Season 3 | Episode 6 | “Kiss and Tell” | Aired Dec 8, 2014

Robin H.
Pumptini
Published in
4 min readJul 1, 2018

If you have been following Vanderpump Rules as loyally as I have, you’ll realize that each season focuses on the downfall of one of the power couples. Season 1 demolished Jax and Stassi; season 2 was the Tom Sandoval-Kristen-Ariana triangle of never-ending deception. It seems this season Tom Schwartz and Katie’s relationship is the next to go down in flames on national television. Who will it be in season 4? Lisa and Giggy? (“Oh God, yes, please. Help me!” — Giggy)

This week was filled with crying, lying, dying (as in, my faith in true love), and guy-ing (okay, that was a stretch.).

This crew doesn’t seem to understand that tattoos are permanent. We all know how Jax will get a girl’s name branded on him after the first date, and Scheana and Kristen have matching treble clefs (because they “like music”). Now we find that Kristen and Katie also have matching “Let It Be” tattoos, signifying that they are totally chill and always let things go.

Jax sees himself as John Coffey in The Green Mile. In therapy, he explains that the movie came on and he just lost it. Here was John, just an angel sent to Earth to help this woman, but no one understands him. “You really connected to that,” his therapist is able to say with a straight face.

Kristen must have watched a lot of reality shows, because she calls for a “big meeting.” You know, the kind where she gets professionally styled to meet someone at a restaurant for a big talk. Meanwhile, the producers make sure Stassi comes later, so they can get some shots of Kristen waiting uncomfortably. I think she’s never looked better. Also, these are the faces she makes.

Her big news? She wants to tell Stassi that she heard from Jax and Scheana that Tom Schwartz slept with Jax’s girlfriend’s best friend in Vegas and made out with one of Scheana’s friends. Her motivation? Everyone exiled her for cheating, and now everyone else is doing it. She’s coming to Stassi because Stassi is like the Godfather of the group, I suppose.

Also, how did Stassi find a time machine and steal my outfit from the first day of ninth grade?

The special at Sur today is Chilean sea bass. Just a reminder that there’s an actually functioning restaurant in the show.

For bartenders, being asked to “pass trays” is pretty much worse than killing their grandmother. “It’s so demeaning!” whines Tom Sandoval, when he, Schwartz, and Jax are asked to do so at a special event at Pump bar. The event? A 50 Gay Mayors celebration where, you guessed it, 50 gay mayors from around the globe will pay tribute to Lisa Vanderpump, self-appointed queen of gay men. Jax is spilling drinks everywhere, but don’t blame him, blame the fact that Pump does not have any shirts that fit him.

Lisa also practices for her standup comedy set: “Who would have thought 10 years ago we’d have 50 mayors? Now they’ll all come together in my restaurant. Not literally.”

Tom Schwartz drives a Mini Cooper. Of course he does — he needs a car that is adorable as he is.

Jax really has it out for Katie. He gossips up a storm around Sur, but when Katie and Tom Schwartz want to talk to him, he has a full-blown temper tantrum. He and Katie resort to screaming “I hate you!” and “I hate you more!” I mean, so much like John Coffey would have done.

Did Jax really get a nose job? Can anyone else tell?

Wait … what is this now? Tom Schwartz admits to making out with another girl while he and Katie are together?
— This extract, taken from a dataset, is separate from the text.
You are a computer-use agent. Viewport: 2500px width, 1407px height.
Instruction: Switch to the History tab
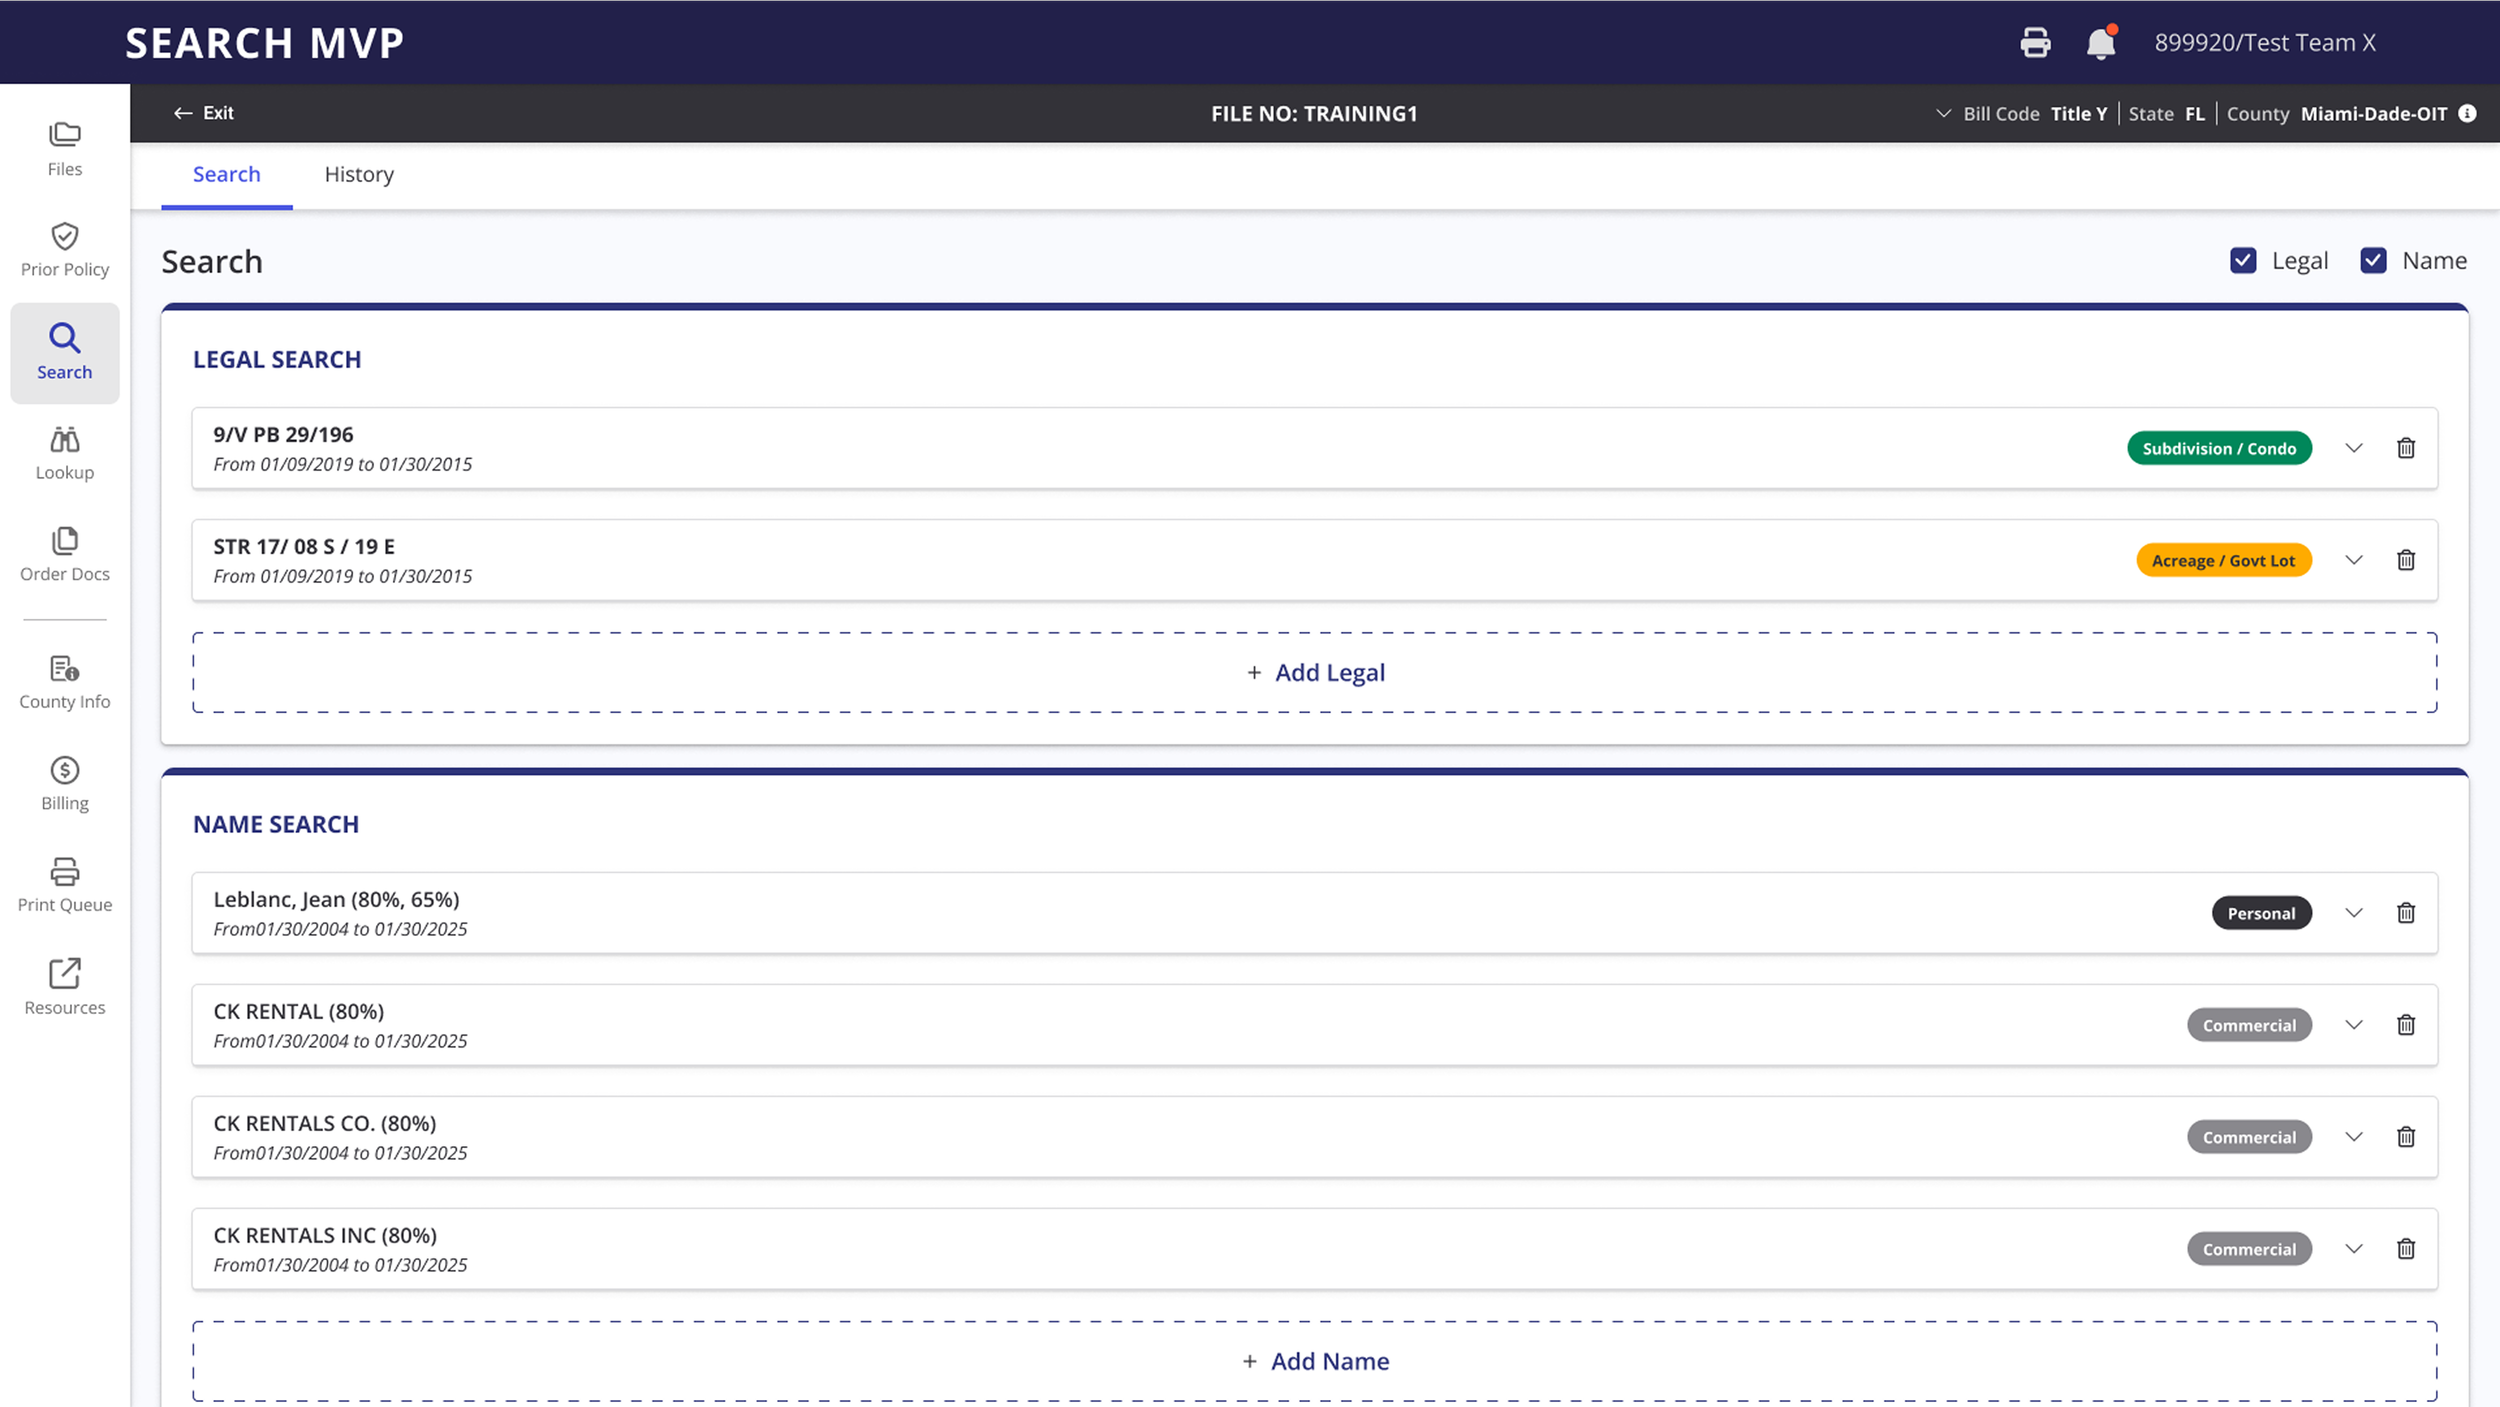coord(359,175)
Okay, it was after a big fight, didn’t mean anything …

Oh no, Schwartz goes over to Jax’s to find out what he told Katie about him — and he doesn’t exactly deny sleeping with the girl in Vegas. Well, faithful readers, I’m sorry to report that these recaps are no longer sponsored by my crush on Tom Schwartz. Especially after Schwartz decides not to hold anything against Jax, because, as he puts it, “There’s a word for a guy who stays mad at another guy — it’s called a girl.”

I really can’t help feel bad for Katie, as her boyfriend continues to associate with people who are horrible to her and doesn’t seem to mind that they make her upset. Or, as Stassi puts it, “Jax should probably be stoned to death.